While studies in the early stage on the iron-based supercondoctors (FeSCs) focused on the iron pnictides, considerable efforts in the more recent past have also been directed towards iron chalcogenides. These studies are giving us renewed hope for even higher transition temperatures in the iron-based materials. In this talk, I will discuss several theoretical issues on the microscopic physics of the iron chalcogenides that teach us much about the overall physics of the FeSCs. One is the proposal we made on the orbital selective Mott phase [1], for which considerable evidence has come from ARPES [2] and other experiments.
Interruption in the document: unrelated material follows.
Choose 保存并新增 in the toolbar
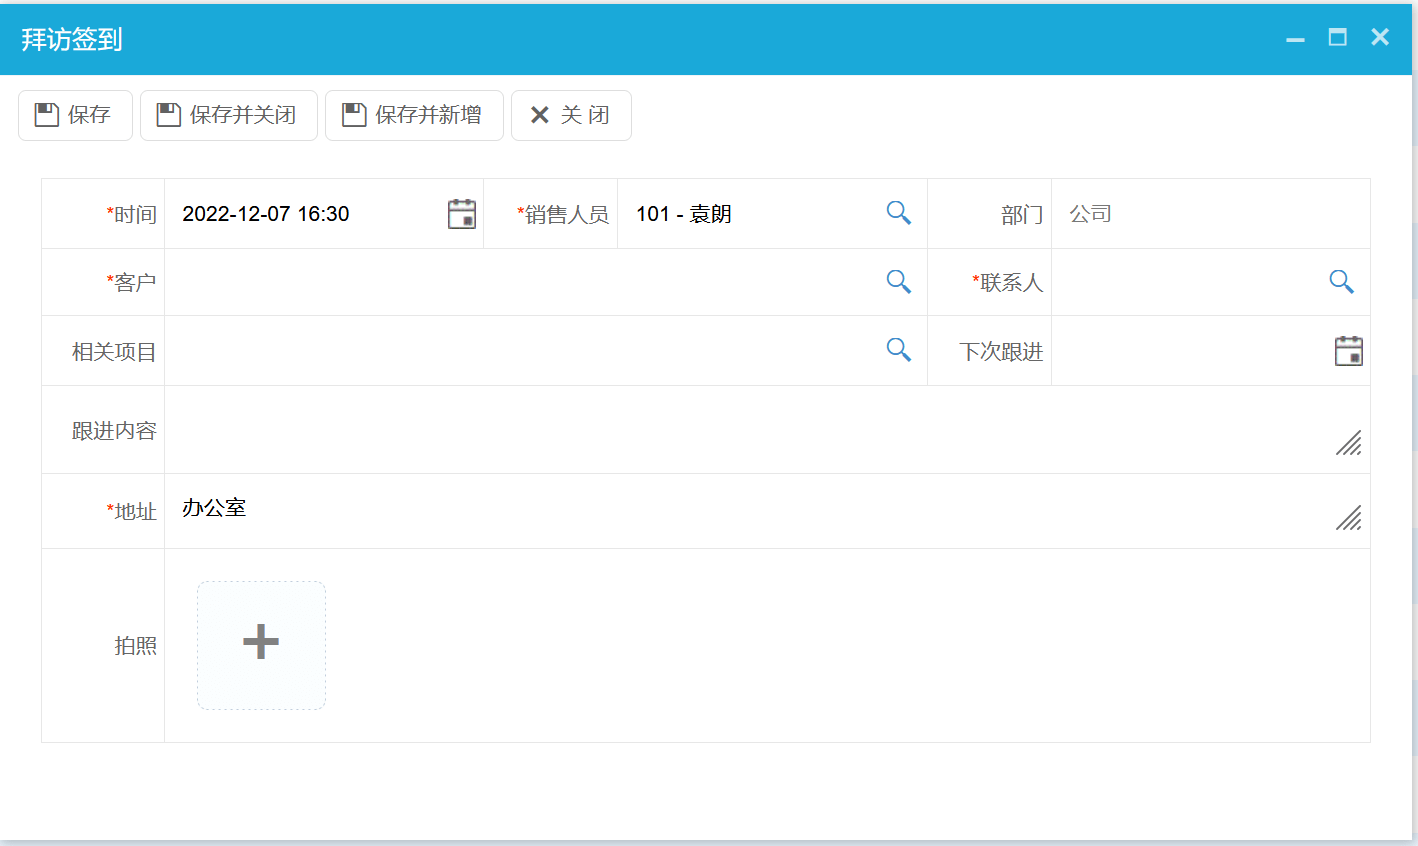The image size is (1418, 846). coord(414,115)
The second issue concerns magnetism, in particular the correlation-induced magnetic frustration effect. A major puzzle arises in bulk FeSe, which shows a structural phase transition similar to that seen in the iron pnictides but, unlike the latter, does not exhibit any static antiferromagnetic order. We studied the effect of magnetic frustration associated with the bilinear-biquadratic spin-exchange interactions [3]. Based on the derived phase diagram, we proposed that the structural transition in FeSe originates from an Ising-nematic order of an antiferro-quadrupolar phase. Within this picture, we have predicted that the collective modes of this quadrupolar state show (pi,0) magnetic fluctuations, which have since been verified by inelastic neutron scattering experiments [4]. These results considerably expand on the notion [5] regarding the importance of the bad-metal behavior, and provide a substantially broadened perspective on the magnetic and nematic correlations in the FeSCs. Finally, implications of the frustrated magnetism for superconductivity [5] will also be discussed. References: [1] R. Yu and Q. Si, Phys. Rev. Lett. 110, 146402 (2013). [2] M. Yi et al., Nature Commun. 6, 7777 (2015). [3] R. Yu and Q. Si, Phys. Rev. Lett. 115, 116401 (2015). [4] M. Rahn et al., Phys. Rev. B 91, 180501(R) (2015); Q. Wang et al., arXiv:1502.07544. [5] Q. Si and E. Abrahams, Phys. Rev. Lett. 101, 076401 (2008). [6] E. Nica, R. Yu and Q. Si, arXiv:1505.04170.